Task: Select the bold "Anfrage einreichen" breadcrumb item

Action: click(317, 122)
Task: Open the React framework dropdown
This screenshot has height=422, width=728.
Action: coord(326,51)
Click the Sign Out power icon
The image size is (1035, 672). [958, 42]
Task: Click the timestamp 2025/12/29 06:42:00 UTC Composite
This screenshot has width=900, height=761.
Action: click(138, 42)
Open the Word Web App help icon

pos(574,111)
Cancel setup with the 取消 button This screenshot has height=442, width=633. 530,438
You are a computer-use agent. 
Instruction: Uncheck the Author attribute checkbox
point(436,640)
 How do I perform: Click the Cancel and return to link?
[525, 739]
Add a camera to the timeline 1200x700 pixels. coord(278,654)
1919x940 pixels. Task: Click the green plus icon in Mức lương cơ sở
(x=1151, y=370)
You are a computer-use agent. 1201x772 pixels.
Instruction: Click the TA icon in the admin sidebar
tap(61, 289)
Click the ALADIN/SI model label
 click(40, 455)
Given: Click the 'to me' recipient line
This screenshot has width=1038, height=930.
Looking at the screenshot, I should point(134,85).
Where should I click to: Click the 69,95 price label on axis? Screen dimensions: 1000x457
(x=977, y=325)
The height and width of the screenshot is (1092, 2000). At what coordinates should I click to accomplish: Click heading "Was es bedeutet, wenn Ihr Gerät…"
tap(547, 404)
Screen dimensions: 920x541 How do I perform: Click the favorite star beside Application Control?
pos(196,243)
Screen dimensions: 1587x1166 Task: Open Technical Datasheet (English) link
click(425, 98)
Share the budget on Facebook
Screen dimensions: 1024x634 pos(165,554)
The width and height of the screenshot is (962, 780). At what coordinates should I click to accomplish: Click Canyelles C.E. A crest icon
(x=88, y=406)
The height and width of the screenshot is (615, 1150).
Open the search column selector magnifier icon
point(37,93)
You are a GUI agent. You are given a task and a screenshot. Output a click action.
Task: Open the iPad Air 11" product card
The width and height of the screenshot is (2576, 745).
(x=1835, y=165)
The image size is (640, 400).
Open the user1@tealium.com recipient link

Your objective: Find where the line with "This screenshot has height=422, width=728." sits in the material above, then copy exactly from it through the line with "Task: Click the timestamp". Add no other line.

Exercise solution:
This screenshot has height=422, width=728.
Action: coord(326,51)
Click the Sign Out power icon
The image size is (1035, 672). [958, 42]
Task: Click the timestamp 2025/12/29 06:42:00 UTC Composite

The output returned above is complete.